▸ **Exercise**:
Output range, inclusive: from the line containing "Screen dimensions: 1326x825" to the line containing "Open the three-dot". Restate those lines from the data below word for word and only those.

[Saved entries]
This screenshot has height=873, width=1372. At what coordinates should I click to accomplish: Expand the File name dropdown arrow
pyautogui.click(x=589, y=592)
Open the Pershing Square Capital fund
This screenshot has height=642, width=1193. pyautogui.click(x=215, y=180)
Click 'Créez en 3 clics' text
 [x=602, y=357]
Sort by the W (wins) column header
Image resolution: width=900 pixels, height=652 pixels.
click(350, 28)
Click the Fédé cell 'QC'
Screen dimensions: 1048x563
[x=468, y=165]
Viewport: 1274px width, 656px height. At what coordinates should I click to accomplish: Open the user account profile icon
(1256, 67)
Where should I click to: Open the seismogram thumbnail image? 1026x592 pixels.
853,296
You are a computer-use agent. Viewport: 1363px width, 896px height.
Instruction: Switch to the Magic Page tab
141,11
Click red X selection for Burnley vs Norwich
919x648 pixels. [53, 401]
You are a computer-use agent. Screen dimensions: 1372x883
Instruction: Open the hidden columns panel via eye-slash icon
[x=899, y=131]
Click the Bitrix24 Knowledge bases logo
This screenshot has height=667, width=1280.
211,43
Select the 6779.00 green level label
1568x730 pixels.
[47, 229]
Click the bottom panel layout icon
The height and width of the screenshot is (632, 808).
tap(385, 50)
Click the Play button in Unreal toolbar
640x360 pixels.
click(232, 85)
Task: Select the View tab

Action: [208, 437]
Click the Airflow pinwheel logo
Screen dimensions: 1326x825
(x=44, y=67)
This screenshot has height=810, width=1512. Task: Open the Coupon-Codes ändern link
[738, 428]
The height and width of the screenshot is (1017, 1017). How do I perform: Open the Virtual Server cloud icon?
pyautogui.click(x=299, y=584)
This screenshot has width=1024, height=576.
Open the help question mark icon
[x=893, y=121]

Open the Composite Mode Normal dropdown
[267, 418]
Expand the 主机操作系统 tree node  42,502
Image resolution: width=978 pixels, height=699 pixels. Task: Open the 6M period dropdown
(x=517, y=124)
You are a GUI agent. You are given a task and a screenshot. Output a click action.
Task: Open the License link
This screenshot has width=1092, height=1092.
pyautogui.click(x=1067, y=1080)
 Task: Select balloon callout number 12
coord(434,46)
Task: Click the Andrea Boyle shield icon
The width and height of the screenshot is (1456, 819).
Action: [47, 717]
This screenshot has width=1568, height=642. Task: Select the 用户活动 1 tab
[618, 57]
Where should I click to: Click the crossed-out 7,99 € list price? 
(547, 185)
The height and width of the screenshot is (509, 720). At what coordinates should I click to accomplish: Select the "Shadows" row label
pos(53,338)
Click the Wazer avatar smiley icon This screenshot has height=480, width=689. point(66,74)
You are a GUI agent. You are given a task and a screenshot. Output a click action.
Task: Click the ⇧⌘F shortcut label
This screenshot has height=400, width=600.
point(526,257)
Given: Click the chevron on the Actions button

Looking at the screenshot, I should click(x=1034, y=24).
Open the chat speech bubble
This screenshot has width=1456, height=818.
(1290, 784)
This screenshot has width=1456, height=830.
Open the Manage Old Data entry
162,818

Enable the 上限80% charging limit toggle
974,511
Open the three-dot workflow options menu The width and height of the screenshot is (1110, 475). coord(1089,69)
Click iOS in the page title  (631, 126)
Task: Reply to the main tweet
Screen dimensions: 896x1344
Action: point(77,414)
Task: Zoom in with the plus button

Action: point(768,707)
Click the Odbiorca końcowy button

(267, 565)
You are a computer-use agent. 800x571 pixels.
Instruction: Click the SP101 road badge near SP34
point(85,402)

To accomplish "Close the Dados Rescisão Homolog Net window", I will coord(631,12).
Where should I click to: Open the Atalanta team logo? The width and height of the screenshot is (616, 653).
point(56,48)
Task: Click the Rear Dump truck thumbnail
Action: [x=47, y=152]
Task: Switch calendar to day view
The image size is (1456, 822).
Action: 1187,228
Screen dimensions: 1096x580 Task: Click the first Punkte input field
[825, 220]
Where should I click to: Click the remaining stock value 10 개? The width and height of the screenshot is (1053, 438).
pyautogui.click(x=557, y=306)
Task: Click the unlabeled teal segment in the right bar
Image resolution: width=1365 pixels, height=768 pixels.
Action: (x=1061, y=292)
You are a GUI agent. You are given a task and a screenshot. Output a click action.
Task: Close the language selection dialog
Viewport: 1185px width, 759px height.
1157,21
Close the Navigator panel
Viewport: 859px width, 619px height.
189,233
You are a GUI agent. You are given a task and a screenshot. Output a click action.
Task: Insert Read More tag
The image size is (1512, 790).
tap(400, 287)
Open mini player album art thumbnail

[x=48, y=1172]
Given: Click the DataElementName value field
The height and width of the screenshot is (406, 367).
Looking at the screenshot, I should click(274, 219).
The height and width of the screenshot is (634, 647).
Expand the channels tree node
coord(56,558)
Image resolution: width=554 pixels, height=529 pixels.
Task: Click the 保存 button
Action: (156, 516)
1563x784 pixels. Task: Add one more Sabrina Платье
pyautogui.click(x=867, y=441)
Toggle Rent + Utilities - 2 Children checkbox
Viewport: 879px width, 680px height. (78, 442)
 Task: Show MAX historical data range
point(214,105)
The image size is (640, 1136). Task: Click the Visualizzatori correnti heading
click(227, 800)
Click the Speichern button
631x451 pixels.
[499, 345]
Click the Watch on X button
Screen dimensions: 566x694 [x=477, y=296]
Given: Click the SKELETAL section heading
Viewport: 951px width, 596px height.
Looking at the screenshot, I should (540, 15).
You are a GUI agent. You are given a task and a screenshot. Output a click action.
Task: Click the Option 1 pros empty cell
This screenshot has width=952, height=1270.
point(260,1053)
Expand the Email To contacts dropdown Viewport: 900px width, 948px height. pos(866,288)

▸ **Task result**:
Screen dimensions: 1326x825
(x=44, y=67)
This screenshot has height=810, width=1512. Task: Open the Coupon-Codes ändern link
[738, 428]
The height and width of the screenshot is (1017, 1017). How do I perform: Open the Virtual Server cloud icon?
pyautogui.click(x=299, y=584)
This screenshot has width=1024, height=576.
Open the help question mark icon
[x=893, y=121]

Open the Composite Mode Normal dropdown
[267, 418]
Expand the 主机操作系统 tree node  42,502
Image resolution: width=978 pixels, height=699 pixels. Task: Open the 6M period dropdown
(x=517, y=124)
You are a GUI agent. You are given a task and a screenshot. Output a click action.
Task: Open the License link
This screenshot has width=1092, height=1092.
pyautogui.click(x=1067, y=1080)
 Task: Select balloon callout number 12
coord(434,46)
Task: Click the Andrea Boyle shield icon
The width and height of the screenshot is (1456, 819).
Action: [47, 717]
This screenshot has width=1568, height=642. Task: Select the 用户活动 1 tab
[618, 57]
Where should I click to: Click the crossed-out 7,99 € list price? 
(547, 185)
The height and width of the screenshot is (509, 720). At what coordinates should I click to accomplish: Select the "Shadows" row label
pos(53,338)
Click the Wazer avatar smiley icon This screenshot has height=480, width=689. point(66,74)
You are a GUI agent. You are given a task and a screenshot. Output a click action.
Task: Click the ⇧⌘F shortcut label
This screenshot has height=400, width=600.
point(526,257)
Given: Click the chevron on the Actions button

Looking at the screenshot, I should click(x=1034, y=24).
Open the chat speech bubble
This screenshot has width=1456, height=818.
(1290, 784)
This screenshot has width=1456, height=830.
Open the Manage Old Data entry
162,818

Enable the 上限80% charging limit toggle
974,511
Open the three-dot workflow options menu The width and height of the screenshot is (1110, 475). coord(1089,69)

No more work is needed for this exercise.